Parts of a global climate agreement being hammered out in Paris should be legally binding, United States President Barack Obama said yesterday.

The declaration was a boost to climate negotiators seeking a tough accord, and a challenge to Republican senators, many of whom don't believe that global warming is real.

Whether or not to make the climate accord legally binding is a major sticking point at the two-week talks at the 2015 Paris Climate Conference (COP21), which is aiming to get all countries to agree to cut emissions that scientists say are warming the Earth and are increasing extreme weather such as droughts and floods.

Obama has spent months prodding other countries to make ambitious carbon-cutting pledges to the agreement, which he hopes will become the framework for countries to tackle the climate issue long beyond the end of his presidency in early 2017.

In Paris, Obama said the specific emissions targets each country is setting to reduce greenhouse gas emissions may not have the force of treaties. But he says to hold each other accountable, it's critical that "periodic reviews" of those commitments be legally binding. He's referring to a mechanism sought by negotiators under which countries would ratchet up their commitments every five years.
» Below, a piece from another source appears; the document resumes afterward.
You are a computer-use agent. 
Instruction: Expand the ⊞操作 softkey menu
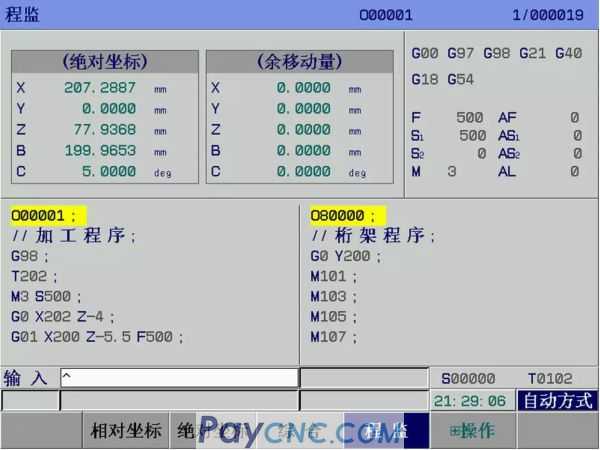click(x=471, y=431)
"Although the targets themselves may not have the force of treaties, the process, the procedures that ensure transparency and periodic reviews, that needs to be legally binding. And that's going to be critical in us having high ambitions and holding each other accountable," he said.

SEEKING COMPROMISE

Obama would have little chance of getting the Republican-run Congress to vote to approve a fully binding new climate treaty fighting global warming. So the White House has been searching for a compromise, in which parts of the deal are binding and others are not, sparing the need for a new vote in Congress.

Republicans have sowed uncertainty about whether the US will make good on its promises made at the Paris conference. Senate Majority Leader Mitch McConnell and other Republican leaders have warned other countries not to trust any deal Obama may strike. Other Republican politicians are working to nullify Obama's emissions-cutting steps at home.

Leaders of poor nations most affected by climate change, meanwhile, shared their stories of global-warming threats yesterday with Obama and French President FranÁois Hollande, from deserts encroaching on African farmland to rising sea levels shrinking islands of the South Pacific.

The encounters highlighted another big debate in the effort to reach an international accord to fight global warming: how much aid rich countries should give poor ones to help them adapt to climate change and reduce their emissions.

IMPACT BEING FELT

Hollande heard from 12 African leaders who described the Sahara Desert encroaching on farmland, forests disappearing from Congo to Madagascar, and rising sea levels swallowing homes in West African river deltas.

"When a young student is forced to go study under a street lamp at night, it clearly demonstrates the electricity issue," Malian President Ibrahim Boubacar Keita said.

Hollande said France would invest billions of euros in the coming years for renewable energy in Africa and to increase Africans' access to electricity.

"The world, and in particular the developed world, owes the African continent an environmental debt," he said.

Obama also met with envoys from island nations hit hard by rising seas and increasingly violent storms, which scientists attribute to climate change prompted by man-made carbon emissions. The Hawaiian-born Obama said he understands the beauty and fragility of island life and called their populations "among the most vulnerable to the ravages of climate change".

African leaders, meanwhile, stressed the need to address shrinking resources in the troubled Lake Chad region, where the Islamic extremist group Boko Haram carries out regular attacks.